James Baldwin by Richard Avedon

"I think he would’ve been horrified politically, of course," Als says of Baldwin in the era of Trump, "but I think he also would’ve been very interested in the American character coming back to the kind of racism that his parents tried to escape from in the South. I think he would’ve been interested in the regression, but as a writer, interested in why we regress."

But for Als, the impetus behind his exhibit, God Made My Face: A Collective Portrait of James Baldwin— open through February 16 at New York's David Zwirner Gallery—was to get to the man behind the legend, "specifically his sexuality and aestheticism" as factors in informing Baldwin's politics.

Courtesy David Zwirner

"I had grown up enough to approach him as an artist, not as someone that I wanted to be," says Als. "Someone I just thought we could look at free of the impulse to canonize him, to make him bloodless and a mouthpiece for these very confusing times."

Though Baldwin had been a part of his life since reading Notes of a Native Son through a junior high book-a-month club, for God Made My Face, Als spent months trying to understand Baldwin—through archival information, traveling to Baldwin's adopted country of France, and revisiting his works. Ultimately, Als came away with a desire to facilitate a conversation on black masculinity, and what that meant to Baldwin.

"I was just thinking how this conversation, in an art context, started with Black Male," Als says, referring to the 1994 exhibit curated by the Whitney Museum's Thelma Golden, the catalog of which Als edited. "When I was working on it with her the conversation really was a frightening one to have and I think it’s still a very touchy conversation for Americans to have. And for sure it was one of Baldwin’s subjects: What does the black man look like, not only to whiteness, but to himself—as informed by all these truly schizoid and insane ideas about sexuality and maleness, in general, but black masculinity in particular?"

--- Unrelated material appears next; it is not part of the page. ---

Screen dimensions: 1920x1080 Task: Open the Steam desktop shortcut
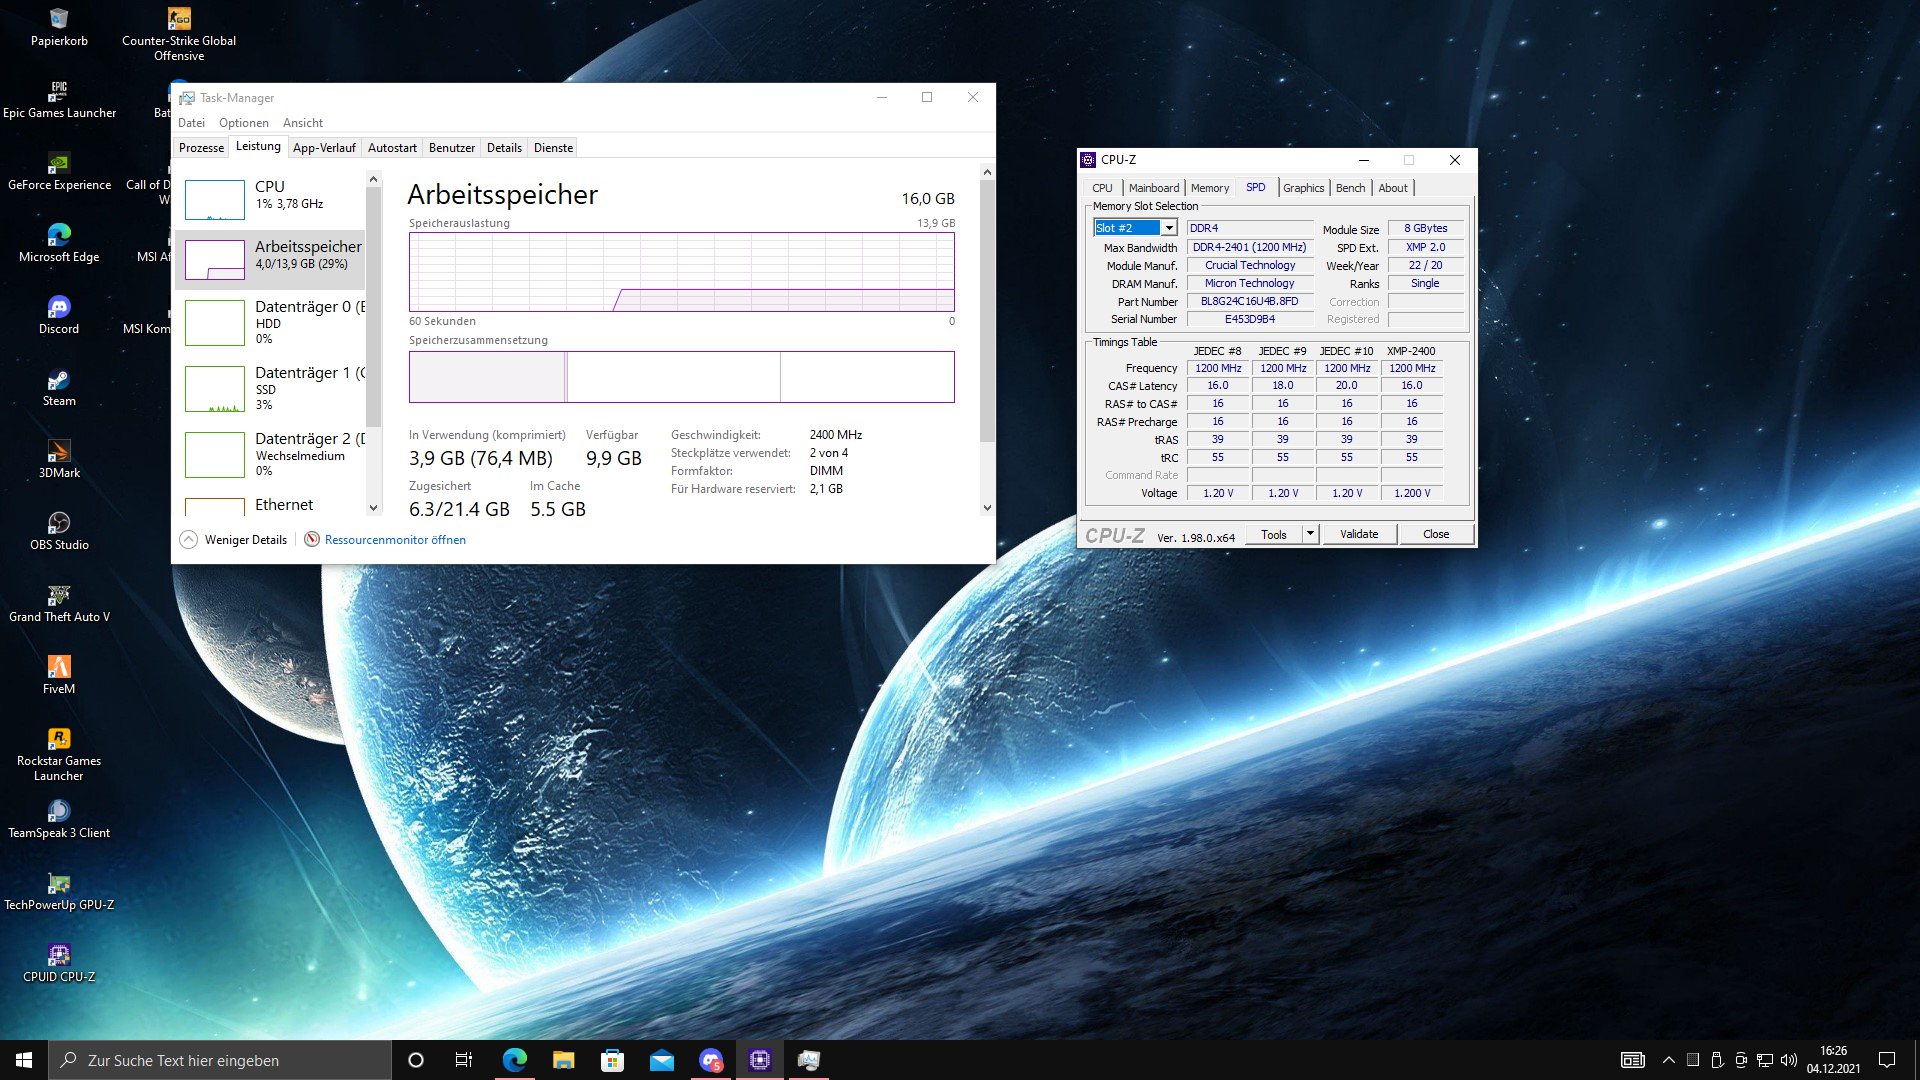coord(59,381)
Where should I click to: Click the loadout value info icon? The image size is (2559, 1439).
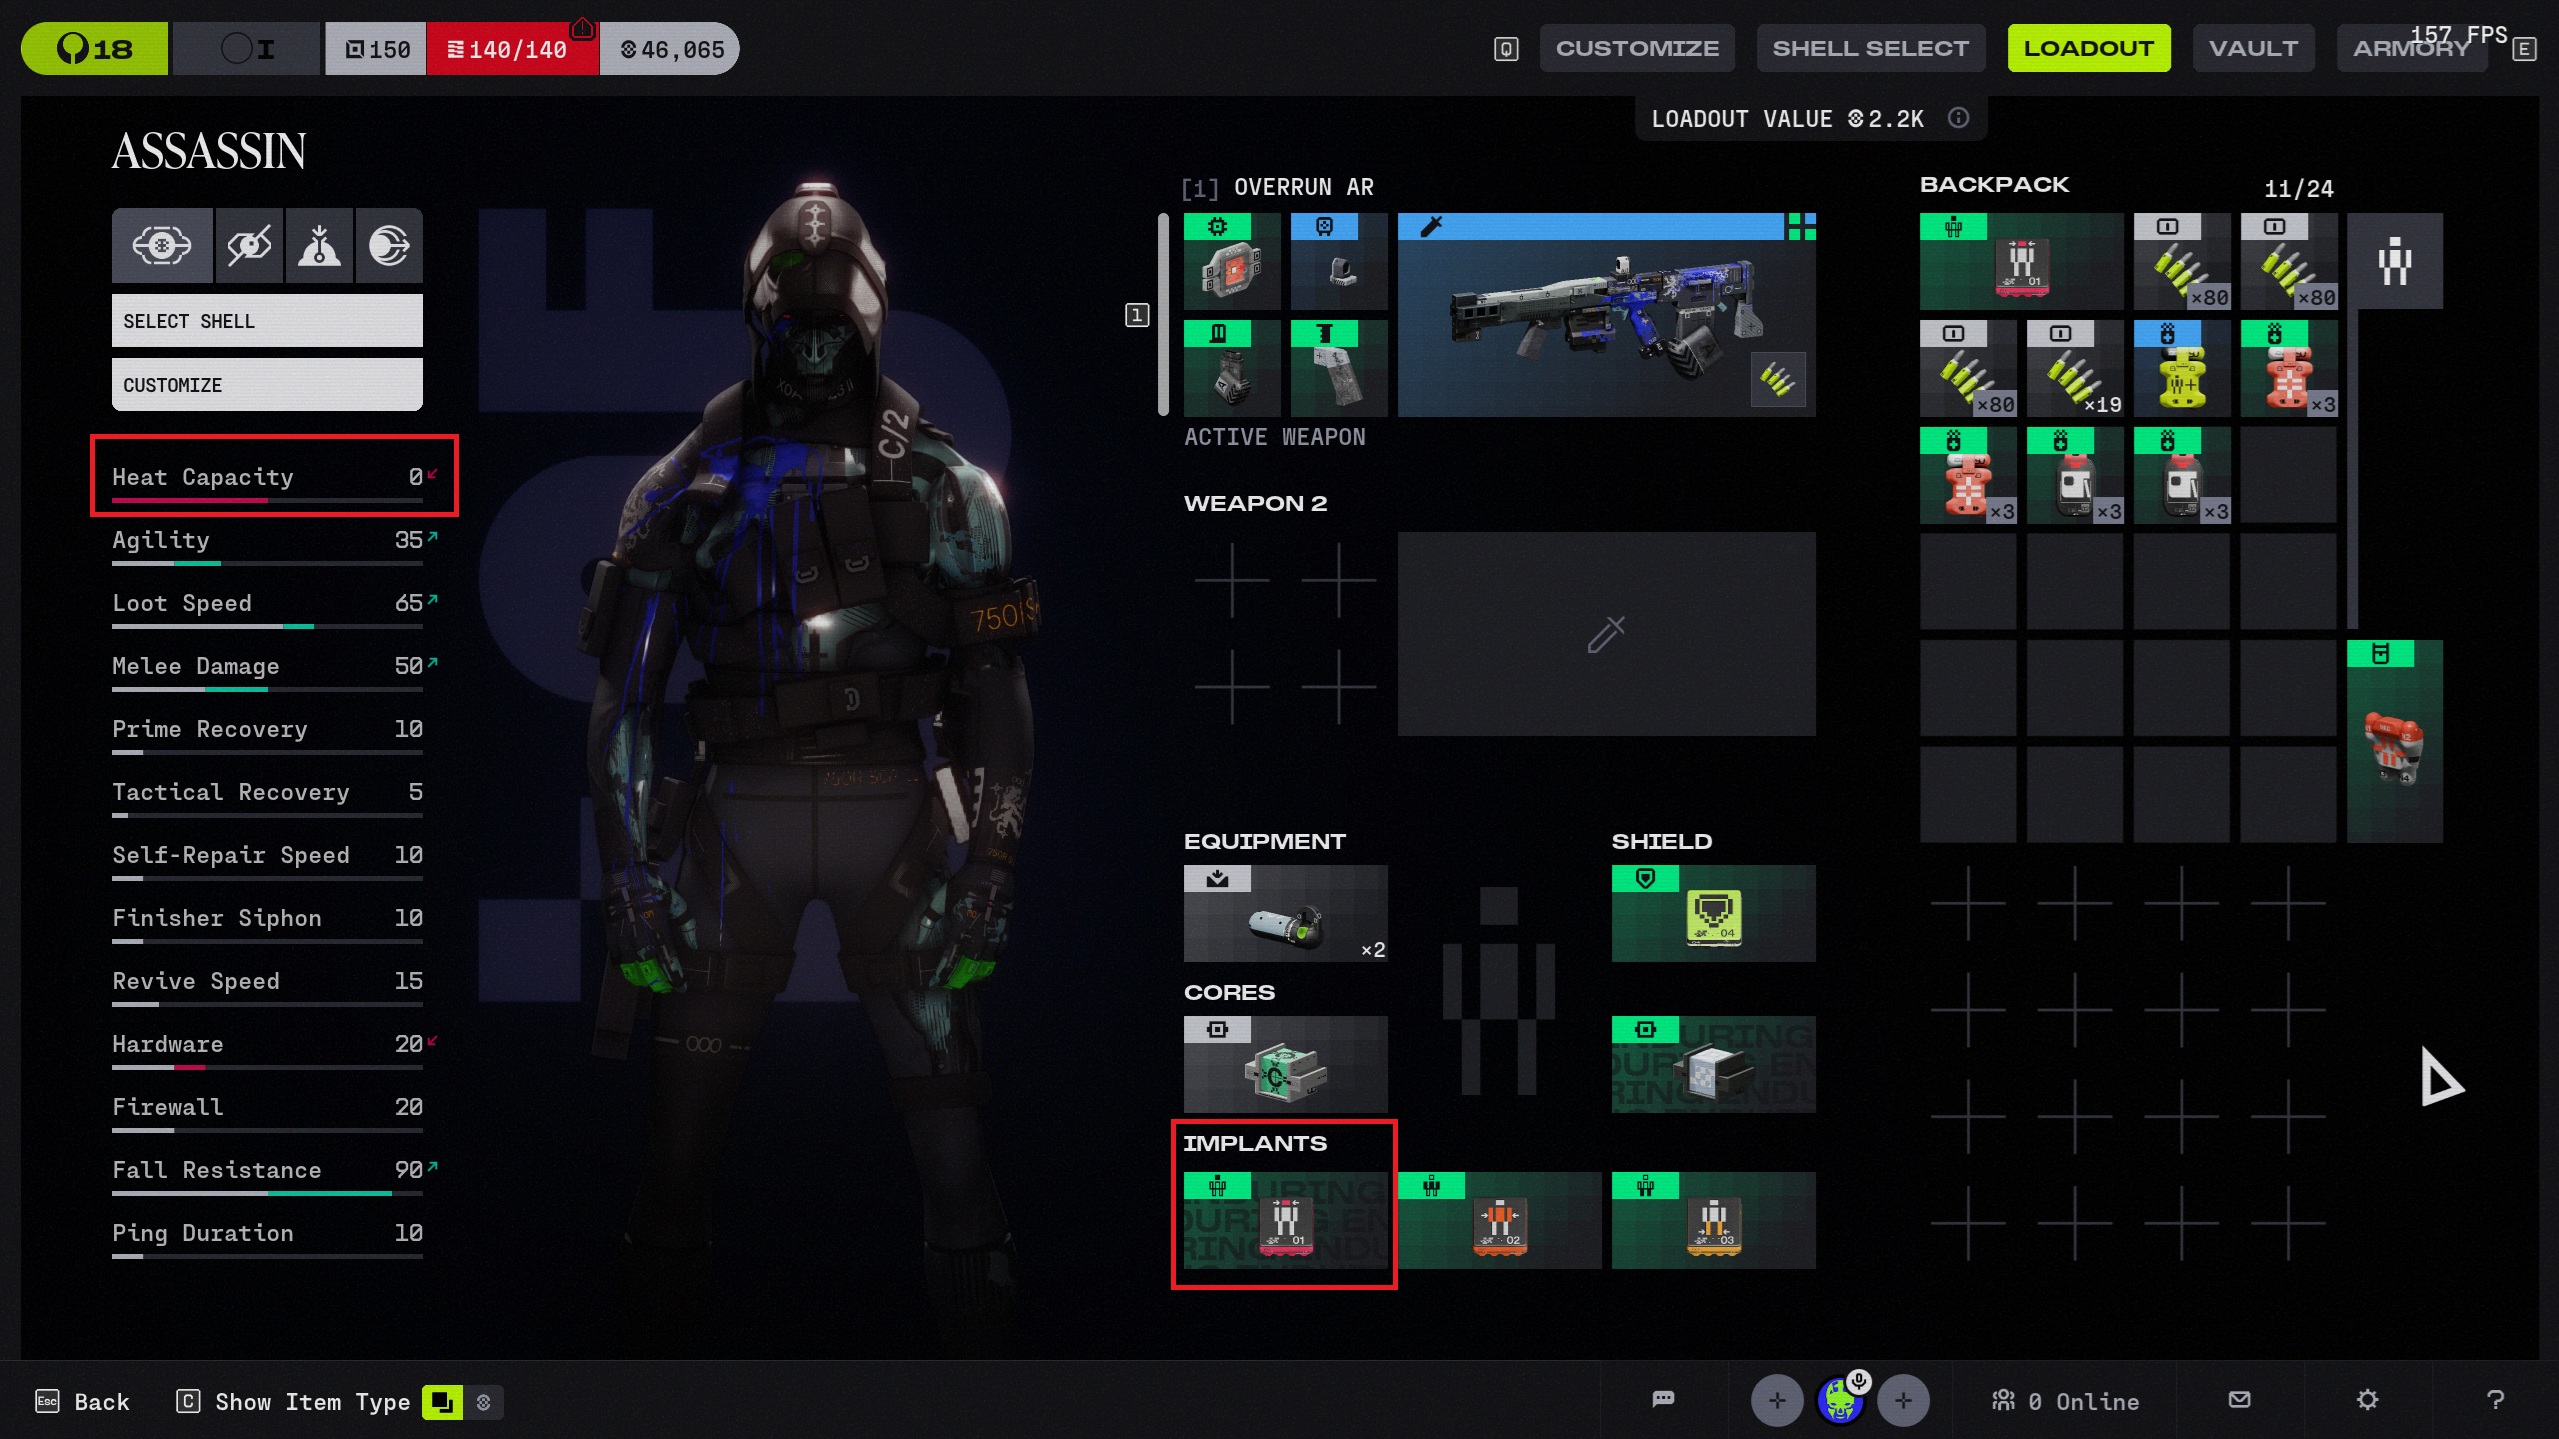[1958, 118]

Courtesy of Michael Rosenfeld Gallery LLC, New York, NY and David Zwirner

Beauford Delaney, Dark Rapture (James Baldwin), 1941

Eschewing the tried and true portraits of Baldwin to which we've grown accustomed—coolly detached at civil rights marches or grinning beatifically at the camera—Als divides his collective portrait into two sections: "A Walker in the City," centering Baldwin's youth and his "aesthicization as a gay man" in Harlem and later in Paris; and "Colonialism," which explores how Baldwin was "gradually colonized" by fame and, through the work of other artists, seeks to fulfill Baldwin's artistic ambitions.

Als continues, "What would it have been like for him to exercise his desire to have been a filmmaker, to have been a visual artist himself, where would it have taken him? It’s almost as if we’re making the work that he didn’t make."

While Baldwin wrote boldly and eloquently about race in America, and Giovanni's Room stands among the greatest works of queer literature—albeit from a decidedly white perspective—Baldwin never truly reconciled the two themes to form a definitive work on black queerness—at least he never got a chance to finish it.

"In doing research, I interviewed an editor of his and he was working on a novel that was specifically about that," Als recalls. "This is the era when people were arrested and careers were destroyed because of it [homosexuality], so I think if he could fictionalize it with a white person to distance himself as the protagonist, this was a way to speak but not be seen. So I think he did the best he could with the information he had and the times he had."

Courtesy David Zwirner

So what revelations, if any, does God Made My Face give the viewer about James Baldwin? Nothing more, perhaps, than he was simply a man—not an oracle, not a prophet—with human desires, with regrets and shortcomings, who nevertheless can serve as an example for all of us hoping to make sense of an often senseless world.

"I think that there’s no blanket statement about any sexuality or any race. What is important is that you reckon with your own self," Als says. "That is what Baldwin is such a profound example of. This is a person who came from extreme deprivation to live in a European capital and to live in the world as a citizen. I think he reckoned with himself as much as he could, as much as any human could, so I think that’s our job and responsibility—to reckon with ourselves."